BGH verschärft bisherige Rechtsprechung
Bislang hatte der BGH (v. 9.9.2010 – I ZR 193/07) auch bei verschreibungsmittelpflichtigen Arzneien geringfügige Geschenke bis einen Euro Warenwert „durchgehen“ lassen: Bei der Zugabe von geringwertigen Kleinigkeiten beim Erwerb von Arzneimitteln sei ein Verstoß gegen das Arzneimittelpreisrecht nicht spürbar. Hiervon rückt der BGH jetzt aber ausdrücklich ab: Nachdem der Gesetzgeber die entsprechende Bestimmung des Heilmittelwerbegesetzes mit Wirkung vom 13.8.2013 ausdrücklich um die Regelung ergänzt habe, dass entgegen den Preisvorschriften des Arzneimittelgesetzes gewährte Zuwendungen oder Werbegaben unzulässig seien (§ 7 Abs. 1 Satz 1 Nr. 1 HWG), könne an der bisherigen Rechtsprechung nicht mehr festgehalten werden.

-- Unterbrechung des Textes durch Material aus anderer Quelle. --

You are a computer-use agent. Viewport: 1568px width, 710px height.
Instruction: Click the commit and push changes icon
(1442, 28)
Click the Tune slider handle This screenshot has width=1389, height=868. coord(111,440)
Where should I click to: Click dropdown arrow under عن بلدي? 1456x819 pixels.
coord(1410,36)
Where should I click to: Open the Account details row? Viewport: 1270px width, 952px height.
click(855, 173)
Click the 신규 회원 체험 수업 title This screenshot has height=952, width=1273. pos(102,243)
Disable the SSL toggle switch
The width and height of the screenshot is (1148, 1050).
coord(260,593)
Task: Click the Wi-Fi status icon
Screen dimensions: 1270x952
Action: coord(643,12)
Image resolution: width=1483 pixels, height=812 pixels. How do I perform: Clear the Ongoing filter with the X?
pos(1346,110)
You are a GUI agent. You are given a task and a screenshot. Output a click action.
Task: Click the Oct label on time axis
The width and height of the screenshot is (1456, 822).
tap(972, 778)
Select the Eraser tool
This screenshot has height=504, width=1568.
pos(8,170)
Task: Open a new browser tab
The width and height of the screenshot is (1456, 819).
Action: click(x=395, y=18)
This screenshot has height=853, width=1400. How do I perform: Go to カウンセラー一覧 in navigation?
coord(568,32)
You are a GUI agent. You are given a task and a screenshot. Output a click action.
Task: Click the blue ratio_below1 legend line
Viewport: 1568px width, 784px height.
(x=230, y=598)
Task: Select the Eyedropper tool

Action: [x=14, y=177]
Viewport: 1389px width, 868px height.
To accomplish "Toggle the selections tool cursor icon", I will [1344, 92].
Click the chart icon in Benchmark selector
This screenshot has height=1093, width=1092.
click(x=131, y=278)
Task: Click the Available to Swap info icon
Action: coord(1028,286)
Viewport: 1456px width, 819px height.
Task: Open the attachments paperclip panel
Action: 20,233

Zwar hatte der EuGH (v. 19.10.2016 C-148/15) entschieden, dass die deutsche Arzneimittel-Preisbindung gegen Unionsrecht verstößt. Dies hat den BGH aber nicht beeindruckt: Der Umstand, dass die Preisvorschriften des AMG für in anderen EU-Mitgliedstaaten ansässige Apotheken keine Anwendung finden, führe für inländische Apotheken weder zu einer verfassungswidrigen Ungleichbehandlung (Art. 3 Abs. 1 GG) noch zu einem Verstoß gegen die Berufsausübungsfreiheit (Art. 12 Abs. 1 GG): Der Eingriff sei mit Rücksicht auf den Zweck der Sicherstellung einer im öffentlichen Interesse liegenden gleichmäßigen und flächendecken Arzneimittelversorgung verhältnismäßig. Heißt im Klartext: Erst wenn der Konkurrenzdruck von Apotheken und Versandhändlern aus dem Ausland unzumutbar wird, sei eine andere Bewertung geboten.
Fazit
Der BGH ist streng: Ein Abstellen auf die finanzielle Geringwertigkeit der Wertabgabe ist ausgeschlossen, nachdem die Preisbindung nach dem Willen des Gesetzgebers strikt einzuhalten ist. Hieran kann nur der Gesetzgeber selbst etwas ändern, durch Lockerung der Preisbindung bei verschreibungspflichtigen Arzneimitteln. Denn Fakt ist: Unterschiedlich behandelt werden nur in Deutschland ansässige Apotheken einerseits und Apotheken mit Sitz im EU-Ausland andererseits. Dass EU-Versandapotheken mit ihren Rabatt- und Bonussystemen bei Betätigung auf dem deutschen Markt ebenso der deutschen Arzneimittelbindung unterliegen wie deutsche Apotheken, hatte der BGH bereits 2014 entschieden (BGH v. 26.2.2014 – I ZR 72/08).